» Goal A
Translate this sentence from the homeschooling essay into Spanish: "Nevertheless, I am more often than not met with shock and astonishment when revealing my unusual upbringing."
» Goal B
In the homeschooling essay, list every title the byline gives after the name Bailey Vincent Clark.
» Goal C
Answer each question from the homeschooling essay:
(i) Which question does the writer hear most often from friends and strangers?
(ii) Which work does the writer say they always preferred to Little House on the Prairie?
(iii) What hair color does the writer give for the person friends and strangers see before them?

» Page extract
You Were Homeschooled? By Bailey Vincent Clark, Freelance Writer, Health Columnist, and Student for Life

You Were Homeschooled? By Bailey Vincent Clark, Freelance Writer, Health Columnist, and Student for Life "You were homeschooled?" On any given day, this is the response heard most often from flabbergasted friends and strangers, upon hearing of my seemingly surprising education. Perhaps the fact that I'm not donned in bonnet and pigtails reenacting a scene from Little House on the Prairie (I always preferred Little Women), or speaking in alien tongues from inside my vacuum sealed bubble (alien interests aside), might throw the average Joe for a loop. Nevertheless, I am more often than not met with shock and astonishment when revealing my unusual upbringing. Yes, the bubbly, loud, personable (and I'd like to think fashionable) blonde before them was, in fact...taught from home.

» Data rows
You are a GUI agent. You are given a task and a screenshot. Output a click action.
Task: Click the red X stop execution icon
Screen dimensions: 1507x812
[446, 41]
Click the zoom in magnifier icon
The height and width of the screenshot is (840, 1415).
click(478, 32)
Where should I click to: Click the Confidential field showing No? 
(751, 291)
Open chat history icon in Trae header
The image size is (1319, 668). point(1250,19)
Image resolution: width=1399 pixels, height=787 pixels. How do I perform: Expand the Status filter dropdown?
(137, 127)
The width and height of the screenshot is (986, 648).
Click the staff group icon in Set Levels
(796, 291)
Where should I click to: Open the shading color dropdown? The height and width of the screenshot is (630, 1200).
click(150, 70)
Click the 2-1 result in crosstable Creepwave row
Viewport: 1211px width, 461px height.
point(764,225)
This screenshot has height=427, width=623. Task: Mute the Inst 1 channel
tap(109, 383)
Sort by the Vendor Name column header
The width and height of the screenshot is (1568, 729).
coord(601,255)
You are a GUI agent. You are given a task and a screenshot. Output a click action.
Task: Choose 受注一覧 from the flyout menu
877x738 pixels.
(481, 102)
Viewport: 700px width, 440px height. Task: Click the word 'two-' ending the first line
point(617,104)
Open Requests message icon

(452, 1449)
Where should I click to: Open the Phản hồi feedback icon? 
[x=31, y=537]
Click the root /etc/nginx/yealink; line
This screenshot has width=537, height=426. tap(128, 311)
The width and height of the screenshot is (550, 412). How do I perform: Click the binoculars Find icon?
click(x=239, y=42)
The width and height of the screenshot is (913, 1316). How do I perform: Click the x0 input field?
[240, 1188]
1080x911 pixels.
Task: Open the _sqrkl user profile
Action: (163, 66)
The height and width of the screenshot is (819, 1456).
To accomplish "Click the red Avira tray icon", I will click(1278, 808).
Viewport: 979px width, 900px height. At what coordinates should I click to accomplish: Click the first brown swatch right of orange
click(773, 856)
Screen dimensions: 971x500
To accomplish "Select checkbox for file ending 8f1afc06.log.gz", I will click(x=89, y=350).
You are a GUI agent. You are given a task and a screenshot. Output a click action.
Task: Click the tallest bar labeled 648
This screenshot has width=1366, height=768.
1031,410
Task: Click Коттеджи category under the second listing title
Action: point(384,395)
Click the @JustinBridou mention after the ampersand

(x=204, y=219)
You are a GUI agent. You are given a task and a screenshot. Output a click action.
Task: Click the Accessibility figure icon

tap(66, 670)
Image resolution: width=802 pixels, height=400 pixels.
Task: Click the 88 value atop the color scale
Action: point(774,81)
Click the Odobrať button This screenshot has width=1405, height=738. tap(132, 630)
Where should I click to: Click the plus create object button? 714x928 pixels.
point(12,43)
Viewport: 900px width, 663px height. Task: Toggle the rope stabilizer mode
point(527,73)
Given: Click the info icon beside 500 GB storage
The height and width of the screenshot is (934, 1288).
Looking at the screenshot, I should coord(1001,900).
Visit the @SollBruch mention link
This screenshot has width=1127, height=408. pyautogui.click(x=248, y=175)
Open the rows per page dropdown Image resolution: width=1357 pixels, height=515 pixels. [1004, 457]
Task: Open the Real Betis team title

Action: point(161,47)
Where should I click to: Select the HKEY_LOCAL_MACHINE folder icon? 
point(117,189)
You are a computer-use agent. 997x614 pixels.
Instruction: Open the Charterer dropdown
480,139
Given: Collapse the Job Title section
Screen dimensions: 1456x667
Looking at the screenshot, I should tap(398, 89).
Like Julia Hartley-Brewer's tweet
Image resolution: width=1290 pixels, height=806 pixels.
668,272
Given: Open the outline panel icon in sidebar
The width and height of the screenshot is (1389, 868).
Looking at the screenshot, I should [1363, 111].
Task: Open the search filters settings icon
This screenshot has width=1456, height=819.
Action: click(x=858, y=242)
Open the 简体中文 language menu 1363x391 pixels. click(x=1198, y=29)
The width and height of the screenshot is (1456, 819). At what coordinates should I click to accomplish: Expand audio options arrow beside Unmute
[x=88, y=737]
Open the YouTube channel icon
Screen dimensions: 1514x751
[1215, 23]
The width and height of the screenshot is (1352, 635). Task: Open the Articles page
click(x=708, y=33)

» Complete output A
Sin embargo, la mayoría de las veces me reciben con sorpresa y asombro cuando revelo mi inusual crianza.

» Complete output B
Freelance Writer
Health Columnist
Student for Life

» Complete output C
(i) "You were homeschooled?"
(ii) Little Women
(iii) Blonde